Stopped at a gas station for a bathroom break. Met a bunch of students and Dr. Martin from the US who hopped out of a bus for a pitstop. One of the students told me about the latin american fiction they were studying and I traded him a book I had for one he really enjoyed. That was a cool connection!
More and more climbing, huffing and puffing in the high altitude. Frank stopped to wait for me at one point and when I got to him he was surrounded by school kids and adults, talking about the trip. People are very interested in our odd two man caravan. Up more and finally hunger pulled us off the road and onto some boulders for a barefoot lunch break...leftover lentils in buns, carrots, and more grapes for dessert. We had a bag of bread but a sneaky dog came around behind us and took off with it. I chased it just for to give it a little lesson, "Don't steal bread from hungry PeaceBikers 101".
Finally, early afternoon we got to the top of the never-ending climb. It looked a lot like my visions of some places in, say, Tibet... high, ridged grasslands, wind, and lonely roads.
We looked over the hills on the otherside and saw some clouds below us. As we rode down, for a change, the clouds turned into a fog. Soon our sunny day had turned into a glowing foggy blanket. And then it got darker, deeper, and colder. After a few minutes downhill with fog droplets condensing on my armhair I finally pulled over and put on my jacket. Frank, decided to tough it out and we both thought that the fog would soon pass.
It was tough to see vehicles but I saw two busses and a truck nearly collide. Another five minutes of the freezing fog and I stopped again, shivering, and put on more of my winter wear. It was a bit ironic because we had, just a few hours earlier, joked about packing our winter wear away for a few weeks now that we were heading down to the coast. I was now bundled up but still cold and the fog was not letting up.

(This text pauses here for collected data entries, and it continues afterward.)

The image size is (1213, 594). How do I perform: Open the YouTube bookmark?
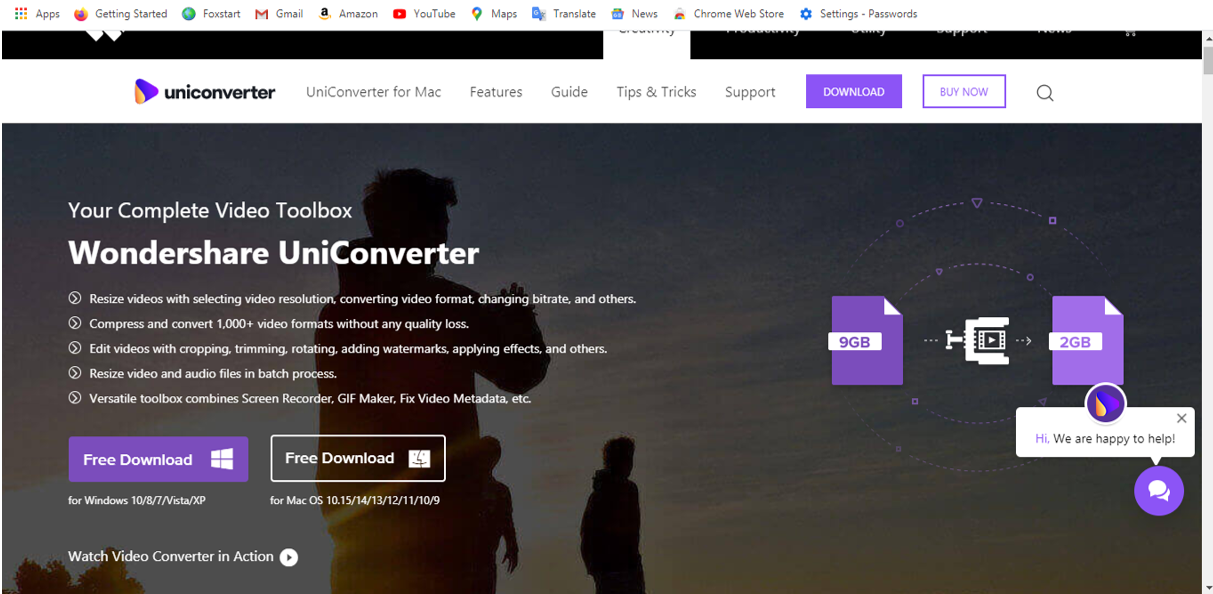tap(423, 14)
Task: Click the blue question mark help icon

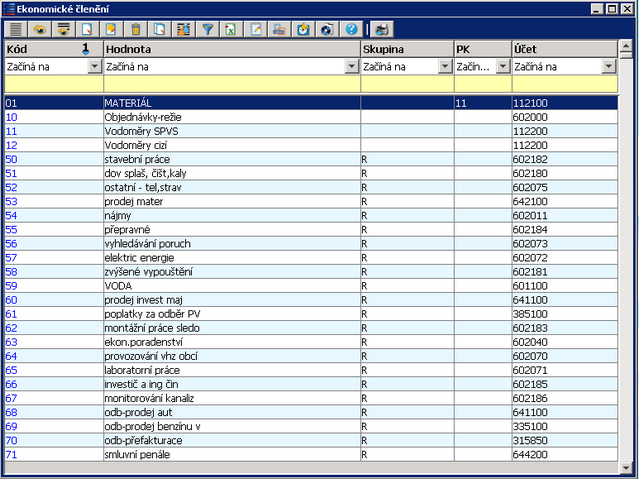Action: tap(351, 29)

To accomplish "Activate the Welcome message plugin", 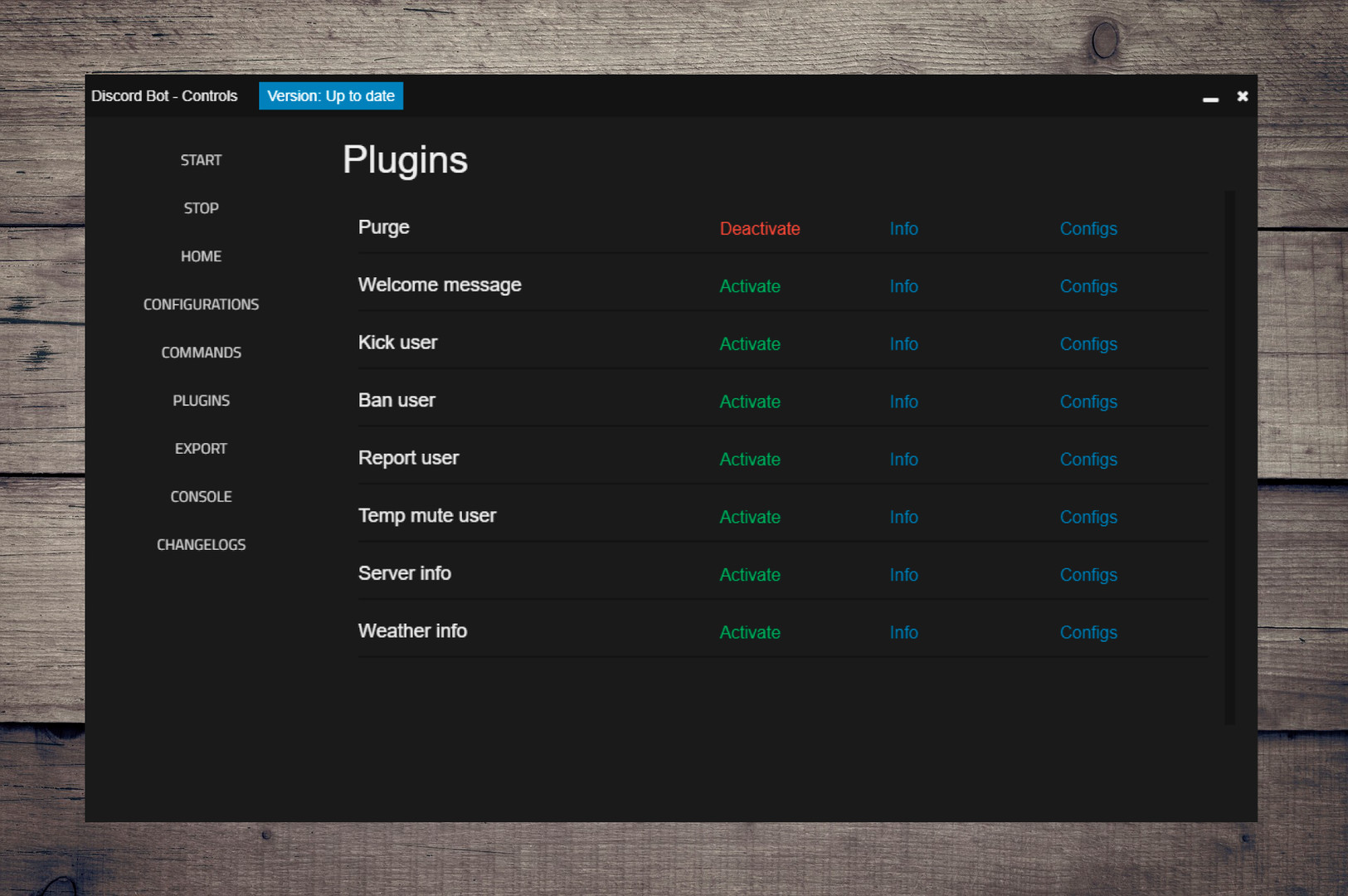I will 749,286.
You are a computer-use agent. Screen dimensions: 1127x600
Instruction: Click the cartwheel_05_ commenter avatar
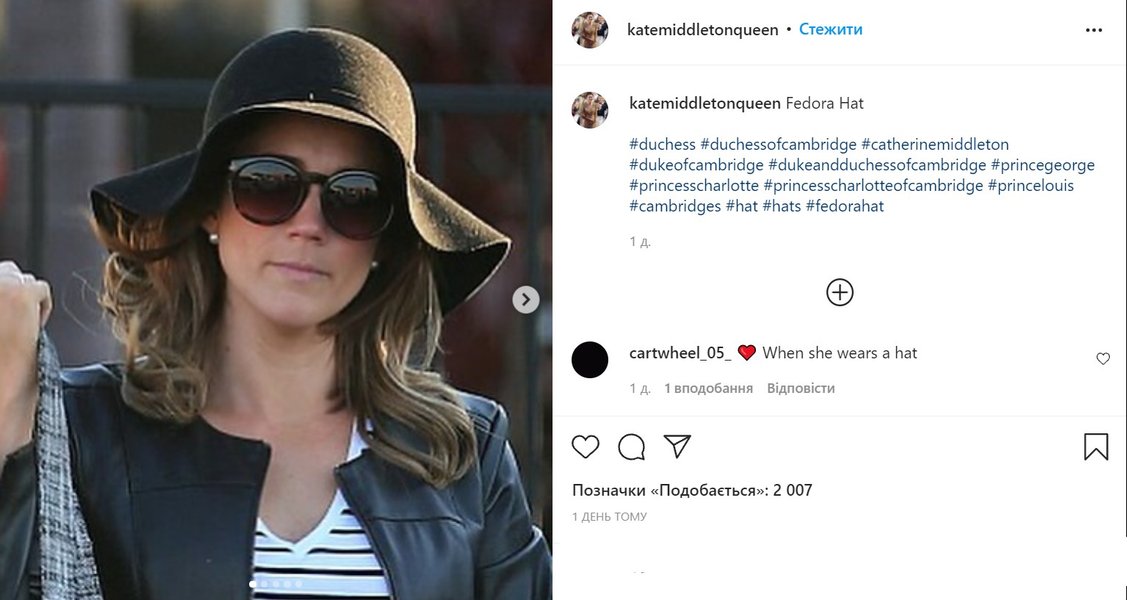[590, 359]
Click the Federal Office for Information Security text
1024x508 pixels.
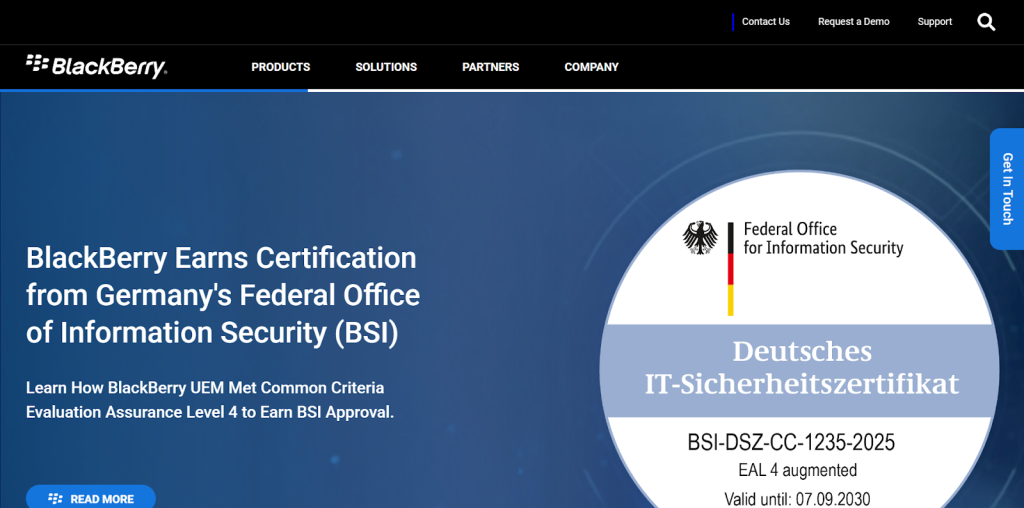pos(823,239)
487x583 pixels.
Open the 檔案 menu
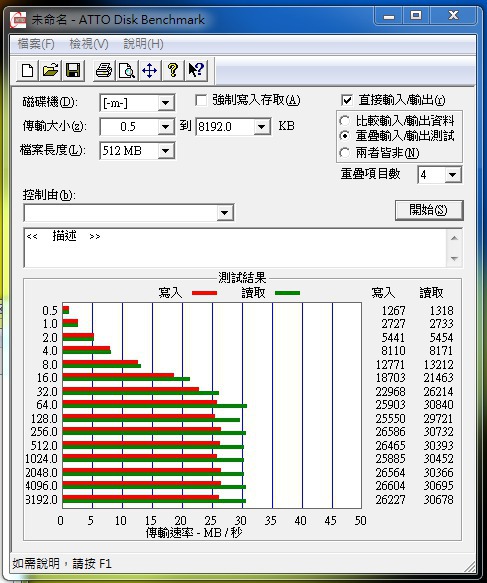click(x=36, y=44)
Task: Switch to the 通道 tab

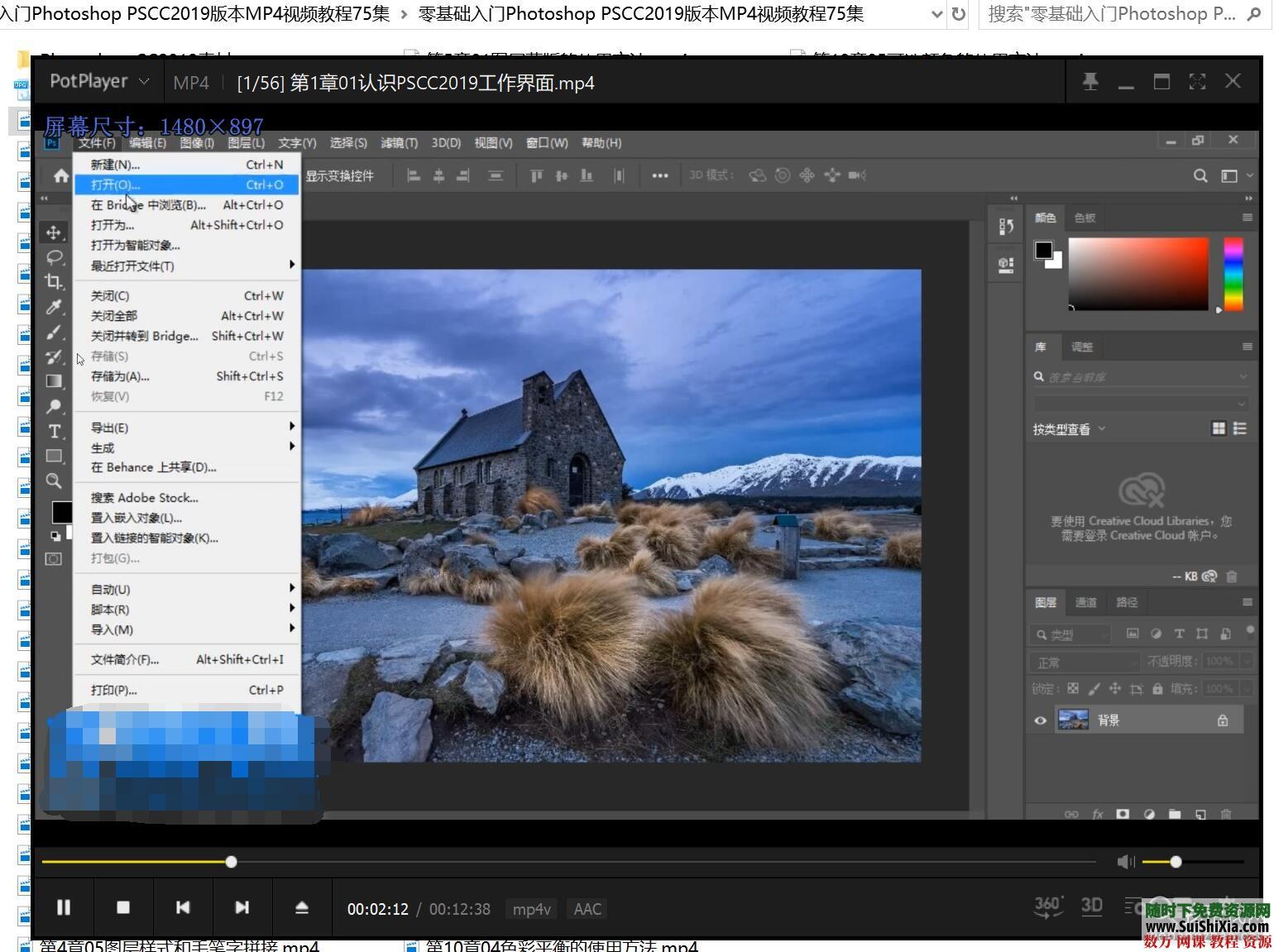Action: pyautogui.click(x=1085, y=602)
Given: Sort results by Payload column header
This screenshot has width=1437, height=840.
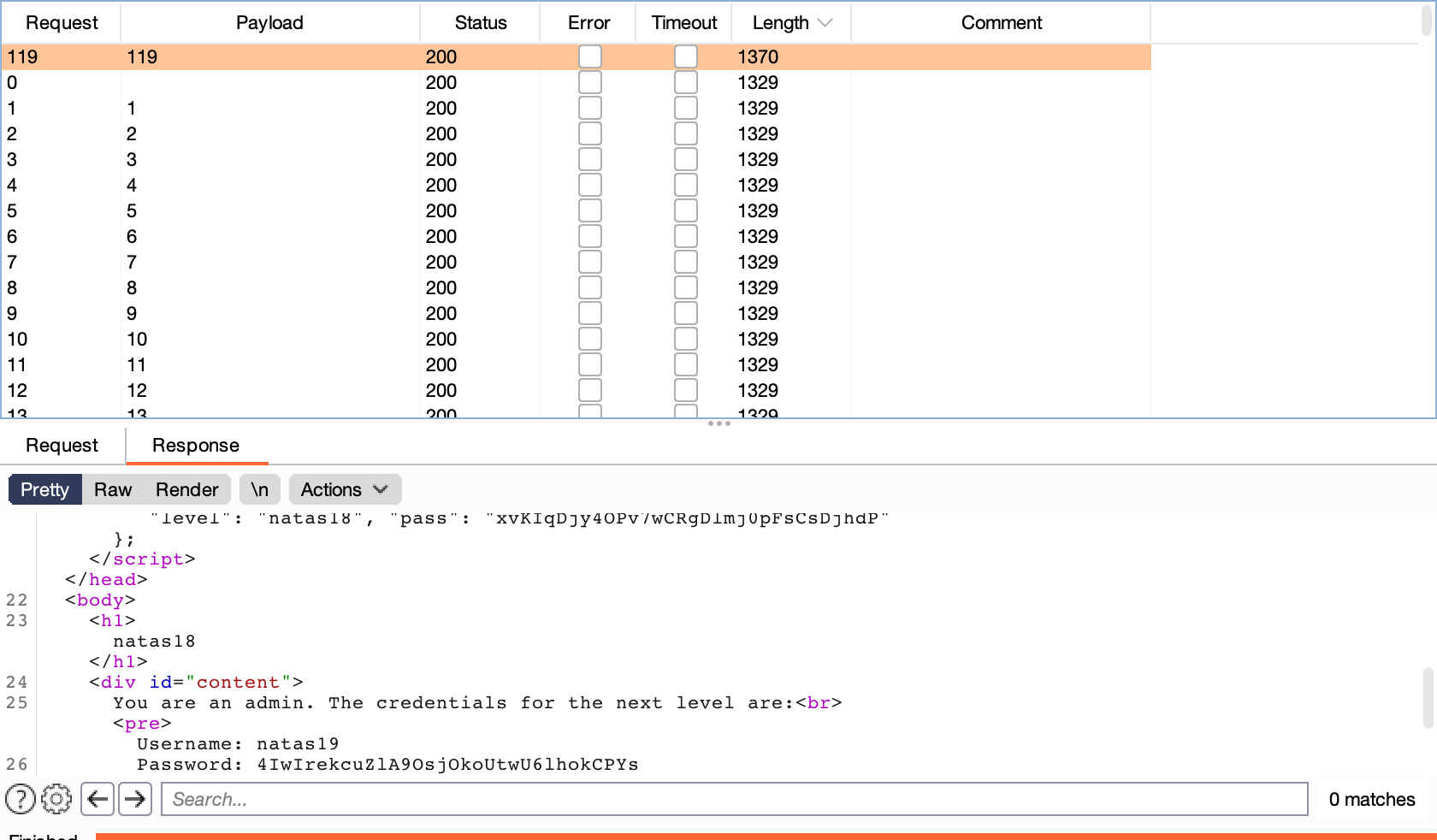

We stopped and asked a family constucting a house if there was a place to stay and they said we could stay at the newly constructed Campesinos Hostal. This place was perfect, 60 cents, clean bunks, and for 40 cents more we got a rice dinner from the watchman Segundo! I was too tired to do anything more than eat and then grab a couple extra blankets and hit the bunk. Frank worked at fixing his odometer which had stopped halfway through the fog.